RANSAC is a method where I randomly selected 4 points from the matched feature set of correspondences between the A and B images. Then using this 4 point subset of the larger overall set of feature matched points, I computed the homography matrix mapping the A points to the B points space, similar to the Project 4A to essentially calculate a homography matrix that can be used to warp the image A into the image B space and form a mosaic through blending. After calulating the random 4 point set's Homography matrix, I then looped through all of the points in the feature matched set and project the A points to the B points space using the homography matrix. If the projected A point was within a distance threshold of 3 from the B point that it was feature matched too, then I added it to the result. I ran this RANSAC (random) algorithm for a total of 500 iterations, and picked the result which led to the most number of points being within the distance threshold that I had specified.
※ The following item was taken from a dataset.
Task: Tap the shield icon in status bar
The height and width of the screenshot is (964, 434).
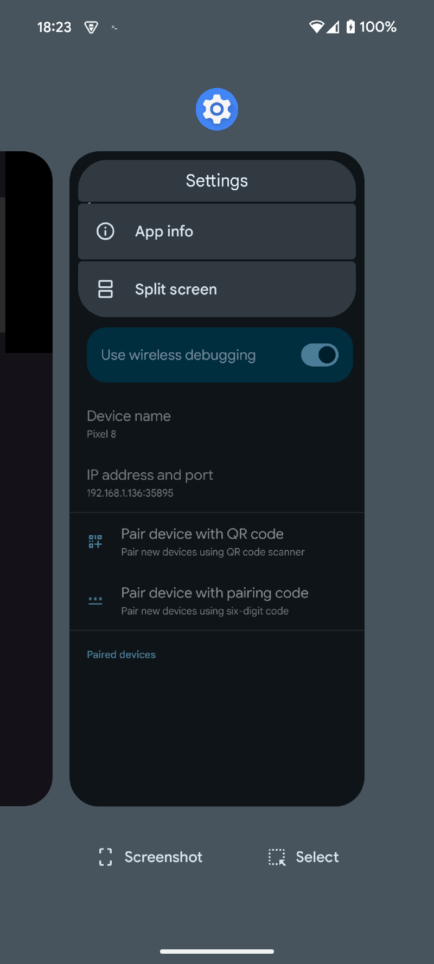Action: pyautogui.click(x=91, y=27)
Then in the next warping system, the homography matrix is computed using this result set of points between A and B!
These are the comparisons between the automatically stitched panoramas where using Harris corner detection, ANMS point suppression based on point radii, Feature extraction and matching, and the RANSAC homography method. The combination of these methods allowed us to discover new correspondences between the two images to create the mosaic. In contrast, the images with manual correspondences followed a similar format in the process of warping the images and computing the homographies, but the process of the manually selecting point correspondences using the online tool was replaced. They both are similar in the sense of orientation and the mosaic's frame, but there are slight tweaks and modifications in shape and color of the image's warping. The Minecraft picture in particular has a lot of sharp edges and contours, which I believe may have contributed to the autostitched and manual mosaics being similar.
I had fun experimenting with different geometries to blend images into mosaics! The most important thing I learnt during part A was how to use low and high frequency passes of images using 2D Gaussians to blend images smoothly as an alternative to Laplacian stacks. The most important thing I learnt during part B was how to use RANSAC to randomly sample points to extract a homography out of auto defined correspondences!